L’occasione di soddisfare, almeno parzialmente, tale desiderio mi è venuta grazie agli scout della mia parrocchia. L’AGESCI infatti segue in Albania da circa quattro anni un progetto che potremmo chiamare missionario sotto molti aspetti: è il progetto Volo d’aquila. Durante l’estate vengono organizzati alcuni campi di servizio in collaborazione con le parrocchie e i missionari cattolici di alcuni centri di quella bella e sfortunata terra. Così quest’anno con il mio Clan sono andato anch’io, più che per fare il missionario per conoscere una missione. In questo modo sono stato folgorato da un’altra verità sulla missione: ciascuno dà quel che può dare, l’importante è camminare la stessa strada. Ho visto ragazze e ragazzi a fianco di adulti e coppie di sposi “regalare” una settimana delle loro vacanze (pagandosi tra l’altro tutto di tasca propria) con il preciso intento di testimoniare l’esistenza di valori superiori, superiori persino alle tanto idolatrate ferie estive. E nel loro entusiasmo giovanile ridonare il sorriso a bambini non importa di quale religione e faticare fisicamente per la realizzazione dell’asilo della città in collaborazione con la parrocchia cattolica.

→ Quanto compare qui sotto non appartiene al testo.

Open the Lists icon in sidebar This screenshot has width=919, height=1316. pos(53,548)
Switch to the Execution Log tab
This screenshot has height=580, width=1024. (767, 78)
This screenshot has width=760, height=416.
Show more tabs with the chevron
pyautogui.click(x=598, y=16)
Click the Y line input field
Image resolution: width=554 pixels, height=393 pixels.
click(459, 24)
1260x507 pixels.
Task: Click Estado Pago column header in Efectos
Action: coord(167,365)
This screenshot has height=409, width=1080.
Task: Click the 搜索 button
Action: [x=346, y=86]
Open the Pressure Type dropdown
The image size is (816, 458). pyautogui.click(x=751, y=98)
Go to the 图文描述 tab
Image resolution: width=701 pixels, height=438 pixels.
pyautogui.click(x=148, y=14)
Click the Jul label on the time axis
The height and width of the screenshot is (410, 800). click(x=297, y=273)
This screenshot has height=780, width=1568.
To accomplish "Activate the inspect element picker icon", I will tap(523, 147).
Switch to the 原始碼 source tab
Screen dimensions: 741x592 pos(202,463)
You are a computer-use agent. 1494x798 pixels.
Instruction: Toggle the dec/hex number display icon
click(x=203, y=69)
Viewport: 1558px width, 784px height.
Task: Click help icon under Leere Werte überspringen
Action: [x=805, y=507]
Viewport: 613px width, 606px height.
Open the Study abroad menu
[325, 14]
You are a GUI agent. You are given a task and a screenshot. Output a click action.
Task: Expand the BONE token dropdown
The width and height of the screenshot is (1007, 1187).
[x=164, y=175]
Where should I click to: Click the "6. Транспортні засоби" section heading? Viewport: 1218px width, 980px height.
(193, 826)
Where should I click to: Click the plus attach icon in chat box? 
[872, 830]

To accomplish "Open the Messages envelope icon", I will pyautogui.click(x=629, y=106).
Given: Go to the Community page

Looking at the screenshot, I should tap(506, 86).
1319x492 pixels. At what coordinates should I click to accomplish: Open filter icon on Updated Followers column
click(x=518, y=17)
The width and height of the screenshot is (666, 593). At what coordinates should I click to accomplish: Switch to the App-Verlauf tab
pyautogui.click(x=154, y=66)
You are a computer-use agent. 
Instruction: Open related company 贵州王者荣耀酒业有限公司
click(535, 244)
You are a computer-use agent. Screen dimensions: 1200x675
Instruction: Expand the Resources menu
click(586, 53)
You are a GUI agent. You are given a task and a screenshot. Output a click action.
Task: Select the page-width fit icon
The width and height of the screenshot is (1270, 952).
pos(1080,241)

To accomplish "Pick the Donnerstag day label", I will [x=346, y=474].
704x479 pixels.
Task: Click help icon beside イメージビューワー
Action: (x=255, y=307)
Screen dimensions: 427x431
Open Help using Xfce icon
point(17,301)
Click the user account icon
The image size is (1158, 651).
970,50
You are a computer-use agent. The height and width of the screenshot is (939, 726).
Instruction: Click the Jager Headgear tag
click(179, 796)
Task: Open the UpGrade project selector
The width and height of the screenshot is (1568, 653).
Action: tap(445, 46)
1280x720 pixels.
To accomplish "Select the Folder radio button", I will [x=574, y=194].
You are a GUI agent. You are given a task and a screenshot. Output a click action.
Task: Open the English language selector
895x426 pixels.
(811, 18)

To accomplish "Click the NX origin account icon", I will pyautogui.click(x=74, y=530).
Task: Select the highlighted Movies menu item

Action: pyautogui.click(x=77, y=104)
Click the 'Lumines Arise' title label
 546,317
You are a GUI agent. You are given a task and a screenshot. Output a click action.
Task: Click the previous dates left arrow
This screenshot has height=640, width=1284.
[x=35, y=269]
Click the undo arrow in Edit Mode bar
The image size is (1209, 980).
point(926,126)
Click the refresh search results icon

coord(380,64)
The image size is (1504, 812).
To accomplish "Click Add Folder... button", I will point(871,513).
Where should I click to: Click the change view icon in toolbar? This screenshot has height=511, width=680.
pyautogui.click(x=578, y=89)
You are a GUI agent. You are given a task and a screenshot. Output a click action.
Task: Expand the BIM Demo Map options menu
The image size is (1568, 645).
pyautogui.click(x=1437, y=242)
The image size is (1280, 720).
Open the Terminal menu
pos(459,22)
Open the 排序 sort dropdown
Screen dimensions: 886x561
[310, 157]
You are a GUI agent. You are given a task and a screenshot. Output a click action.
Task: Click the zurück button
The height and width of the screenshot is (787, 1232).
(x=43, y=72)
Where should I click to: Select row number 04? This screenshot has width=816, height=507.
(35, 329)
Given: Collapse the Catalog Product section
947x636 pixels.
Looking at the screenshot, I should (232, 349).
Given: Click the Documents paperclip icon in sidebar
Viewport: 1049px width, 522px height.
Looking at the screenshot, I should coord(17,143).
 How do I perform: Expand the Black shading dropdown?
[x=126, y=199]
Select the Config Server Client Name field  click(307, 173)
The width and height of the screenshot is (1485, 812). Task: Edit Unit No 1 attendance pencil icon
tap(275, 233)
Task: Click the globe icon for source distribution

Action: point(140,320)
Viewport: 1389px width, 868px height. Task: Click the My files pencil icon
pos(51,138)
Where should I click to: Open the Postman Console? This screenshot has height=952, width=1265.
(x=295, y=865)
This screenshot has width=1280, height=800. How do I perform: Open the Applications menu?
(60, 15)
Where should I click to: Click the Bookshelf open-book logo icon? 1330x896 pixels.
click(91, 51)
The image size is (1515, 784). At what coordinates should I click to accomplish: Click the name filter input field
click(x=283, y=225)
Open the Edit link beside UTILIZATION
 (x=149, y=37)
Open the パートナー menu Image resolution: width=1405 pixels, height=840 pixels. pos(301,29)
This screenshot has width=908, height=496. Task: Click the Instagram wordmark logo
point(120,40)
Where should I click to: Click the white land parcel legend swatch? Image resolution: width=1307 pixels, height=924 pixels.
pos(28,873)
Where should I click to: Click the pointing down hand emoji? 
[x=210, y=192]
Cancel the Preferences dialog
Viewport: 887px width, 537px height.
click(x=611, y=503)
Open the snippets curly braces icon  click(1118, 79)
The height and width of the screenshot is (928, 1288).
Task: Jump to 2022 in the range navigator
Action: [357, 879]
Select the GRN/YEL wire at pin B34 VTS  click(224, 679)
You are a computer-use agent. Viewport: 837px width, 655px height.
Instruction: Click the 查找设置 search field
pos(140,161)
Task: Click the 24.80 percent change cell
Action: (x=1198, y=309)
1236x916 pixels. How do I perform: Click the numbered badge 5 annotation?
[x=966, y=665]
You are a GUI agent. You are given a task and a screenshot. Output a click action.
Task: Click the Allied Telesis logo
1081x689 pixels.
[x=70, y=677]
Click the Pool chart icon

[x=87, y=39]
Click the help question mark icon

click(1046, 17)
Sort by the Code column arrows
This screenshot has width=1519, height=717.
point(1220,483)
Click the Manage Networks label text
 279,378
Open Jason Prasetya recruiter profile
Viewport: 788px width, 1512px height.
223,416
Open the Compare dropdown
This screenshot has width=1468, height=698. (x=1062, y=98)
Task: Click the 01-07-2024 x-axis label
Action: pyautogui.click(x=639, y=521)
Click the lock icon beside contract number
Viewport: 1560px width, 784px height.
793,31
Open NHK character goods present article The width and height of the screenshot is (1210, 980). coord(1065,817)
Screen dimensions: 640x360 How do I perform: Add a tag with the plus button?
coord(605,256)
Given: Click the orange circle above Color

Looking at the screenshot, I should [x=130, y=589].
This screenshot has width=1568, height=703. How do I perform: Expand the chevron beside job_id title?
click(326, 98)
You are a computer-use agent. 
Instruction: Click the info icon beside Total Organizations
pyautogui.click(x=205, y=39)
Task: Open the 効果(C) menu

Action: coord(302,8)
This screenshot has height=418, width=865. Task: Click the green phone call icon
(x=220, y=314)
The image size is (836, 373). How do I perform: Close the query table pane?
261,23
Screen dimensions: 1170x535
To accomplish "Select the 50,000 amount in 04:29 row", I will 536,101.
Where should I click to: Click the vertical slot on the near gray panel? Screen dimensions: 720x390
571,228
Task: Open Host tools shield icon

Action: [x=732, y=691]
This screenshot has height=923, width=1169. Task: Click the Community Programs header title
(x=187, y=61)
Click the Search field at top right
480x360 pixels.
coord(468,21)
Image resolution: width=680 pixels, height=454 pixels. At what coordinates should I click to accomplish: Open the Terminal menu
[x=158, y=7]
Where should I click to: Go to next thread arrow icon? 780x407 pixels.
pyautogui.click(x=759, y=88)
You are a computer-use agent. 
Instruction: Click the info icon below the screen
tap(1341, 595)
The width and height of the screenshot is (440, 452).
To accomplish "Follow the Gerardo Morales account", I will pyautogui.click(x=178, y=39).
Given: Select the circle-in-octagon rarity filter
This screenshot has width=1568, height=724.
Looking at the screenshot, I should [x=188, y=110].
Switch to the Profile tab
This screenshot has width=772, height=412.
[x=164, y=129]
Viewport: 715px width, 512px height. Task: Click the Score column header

Missionari per ricominciare. Sempre.
Al quarto giorno di permanenza sono entrato in crisi profonda. Siamo andati, attraverso strade impossibili, a trovare a Gijnar, un paesino sperso sulle montagne, due suore immacolatine, suor Leonarda e suor Amabile, che hanno stabilito una comunità non vi sto a dire comecosaperché. Subito m’impressionano volti e sorrisi: senza età, turbini di gioia, sguardi dolcissimi. Scopro, con mille domande di una puerile curiosità, che entrambe sono state per alcuni anni nell’istituto delle immacolatine presente nella mia parrocchia e, stupore!, che suor Leonarda lo ha addirittura iniziato quarant’anni fa. Un rapido conto: ma quanti anni deve avere questa donna che nella povertà più totale ha aperto l’istituto della mia parrocchia e ora apre una fondazione in Albania? Provo un’invidia, ma non glielo dico, per lei che tra i suoi 250 allievi di catechismo non ha un solo cattolico, mentre io tra i miei 850 giovani cattolici non riesco ad avere altrettanti allievi. Provo invidia per lei, ma non glielo dico, perché i suoi giovani fanno tre ore di strada a piedi (a piedi significa spesso a piedi nudi: non hanno le scarpe) tra le montagne per ascoltare le sue parole, mentre a Roma i miei non si sognano nemmeno di perdere un minuto di tempo in più di quello previsto dalla tabella di marcia delle nostre incredibili frenesie. L’invidia più grossa però è proprio per loro, per quelle due donne senza età perse sulle montagne albanesi, e mi sono guardato bene dal dirlo loro, perché mi hanno dato una terza grande lezione sulla missione: la missione è ricominciare, ricominciare, ricominciare sempre. Ricominciare anche se sei stanco e ti sembra che sia ora di andare in pensione; ricominciare anche se non hai un solo cattolico, o forse proprio perché non hai un solo cattolico o non hai abbastanza cattolici degni di questo nome – ricominciare semplicemente perché hai qualcuno con cui e per cui ricominciare; ricominciare nel nome del Signore, anche lui senza età, una nuova entusiasmante avventura senza fine.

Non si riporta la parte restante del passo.